Start TEXT EXCERPT

# World War I Aerial Photos



## NavyShooter (2 Mar 2016)

Well, 

This evening, I was mucking about with a couple of things and ended up on the path of looking at some WWI Trench maps, through the McMaster University Archive:

http://library.mcmaster.ca/maps/ww1/ndx5to40.htm

Looking at maps, then discovered aerial photos:

http://lt1.mcmaster.ca/ww1/wrz4mp.php?grid=51b

In particular, this one:

http://digitalarchive.mcmaster.ca/islandora/object/macrepo%3A4749/-/collection&view

I was interested to see if I could find where the photo was taken, and what's still there today...here's my result from Google Earth:


----------



## NavyShooter (2 Mar 2016)

Here's the image I came up with:


----------



## jollyjacktar (2 Mar 2016)

Much is still identifiable today between the two.  Looks much nicer 99 years on.  Excellent idea for a treasure hunt of sorts.  Thanks, NS.


----------



## NavyShooter (27 Nov 2016)

Here is another one.

http://digitalarchive.mcmaster.ca/islandora/object/macrepo%3A4778/-/collection&view

This one is from the vicinity of the town of Potijze, near Ypres.  Location approximately 50.51.41N 2.55.14E, Elevation approximately 2000 feet.

End TEXT EXCERPT
Start DATA LISTING

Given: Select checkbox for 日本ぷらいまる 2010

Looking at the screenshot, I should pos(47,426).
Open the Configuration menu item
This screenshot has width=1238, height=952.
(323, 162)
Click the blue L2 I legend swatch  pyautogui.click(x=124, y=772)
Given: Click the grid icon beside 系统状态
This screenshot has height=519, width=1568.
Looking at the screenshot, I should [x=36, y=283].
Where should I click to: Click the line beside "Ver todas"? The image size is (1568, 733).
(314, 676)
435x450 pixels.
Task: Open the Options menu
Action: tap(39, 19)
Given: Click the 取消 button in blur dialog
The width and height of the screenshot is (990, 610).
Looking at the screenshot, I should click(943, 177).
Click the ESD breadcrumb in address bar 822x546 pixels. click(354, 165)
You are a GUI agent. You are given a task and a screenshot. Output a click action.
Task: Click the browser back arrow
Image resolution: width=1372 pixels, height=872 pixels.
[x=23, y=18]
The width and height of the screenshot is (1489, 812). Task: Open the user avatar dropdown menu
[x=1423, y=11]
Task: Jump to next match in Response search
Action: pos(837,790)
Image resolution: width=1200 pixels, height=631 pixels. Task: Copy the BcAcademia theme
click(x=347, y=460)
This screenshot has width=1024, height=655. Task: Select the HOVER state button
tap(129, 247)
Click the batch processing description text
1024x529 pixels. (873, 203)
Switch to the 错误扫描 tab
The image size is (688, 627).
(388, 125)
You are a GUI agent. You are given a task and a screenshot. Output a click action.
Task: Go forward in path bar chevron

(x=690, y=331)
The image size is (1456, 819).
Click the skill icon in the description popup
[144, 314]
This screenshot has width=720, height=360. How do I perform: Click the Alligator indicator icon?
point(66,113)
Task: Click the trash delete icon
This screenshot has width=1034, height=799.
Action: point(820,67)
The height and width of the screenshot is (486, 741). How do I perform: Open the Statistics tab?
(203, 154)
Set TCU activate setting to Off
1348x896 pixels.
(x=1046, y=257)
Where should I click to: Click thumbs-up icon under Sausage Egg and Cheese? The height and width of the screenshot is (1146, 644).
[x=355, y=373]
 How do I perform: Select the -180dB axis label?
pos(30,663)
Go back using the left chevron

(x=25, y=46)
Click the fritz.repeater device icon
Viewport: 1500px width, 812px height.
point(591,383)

End DATA LISTING

*STATED EXERCISE*. Extend the forum thread on World War I aerial photos, picking up right after its final sentence.

*RESULT OF THIS TASK*.
----------



## NavyShooter (27 Nov 2016)

And another....this one is near Hill 70.

http://digitalarchive.mcmaster.ca/islandora/object/macrepo%3A5095/-/collection&view

This one was taken in September 1917, a month after my great great uncle was killed in the battle.  His body was never found, so it's likely that he fell somewhere in this image.


----------



## NavyShooter (27 Nov 2016)

One more for the night.  Menin.

Image is from May 10, 1917.

http://digitalarchive.mcmaster.ca/islandora/object/macrepo%3A4923/-/collection&view

Matches up with an overhead view of Menin, taken at 50.47.57N 3.07.41E, Elevation of 8200 feet, with the top of the map set to approximately a heading of 280 degrees.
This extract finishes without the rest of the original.